### Requirement
Find each line of the material below in which the word "accomplish" occurs, and return it.

### Supplied records

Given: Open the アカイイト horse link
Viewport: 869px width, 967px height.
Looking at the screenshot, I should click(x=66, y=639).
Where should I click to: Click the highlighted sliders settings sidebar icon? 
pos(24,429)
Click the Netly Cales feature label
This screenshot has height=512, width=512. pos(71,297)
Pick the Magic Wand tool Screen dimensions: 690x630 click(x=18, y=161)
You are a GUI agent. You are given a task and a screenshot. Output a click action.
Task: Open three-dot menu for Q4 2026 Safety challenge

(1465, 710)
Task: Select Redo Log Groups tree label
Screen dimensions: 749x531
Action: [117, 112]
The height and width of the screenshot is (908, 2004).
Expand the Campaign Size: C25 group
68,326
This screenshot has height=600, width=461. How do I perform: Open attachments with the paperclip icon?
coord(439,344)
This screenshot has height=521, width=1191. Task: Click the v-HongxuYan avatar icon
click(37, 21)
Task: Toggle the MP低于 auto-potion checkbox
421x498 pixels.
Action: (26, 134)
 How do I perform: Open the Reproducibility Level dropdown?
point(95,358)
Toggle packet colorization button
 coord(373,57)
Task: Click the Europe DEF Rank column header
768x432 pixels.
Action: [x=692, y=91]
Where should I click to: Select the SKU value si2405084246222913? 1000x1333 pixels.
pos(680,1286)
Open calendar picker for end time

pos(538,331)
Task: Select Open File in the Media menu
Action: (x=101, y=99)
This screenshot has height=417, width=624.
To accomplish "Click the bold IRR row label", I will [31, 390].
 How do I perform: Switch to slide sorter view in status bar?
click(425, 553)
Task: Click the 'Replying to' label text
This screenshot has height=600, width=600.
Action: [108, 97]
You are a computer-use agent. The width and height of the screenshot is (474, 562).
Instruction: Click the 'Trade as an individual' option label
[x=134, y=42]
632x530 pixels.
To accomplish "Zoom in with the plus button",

### Exercise solution
To accomplish "Click the bold IRR row label", I will [31, 390].
To accomplish "Zoom in with the plus button",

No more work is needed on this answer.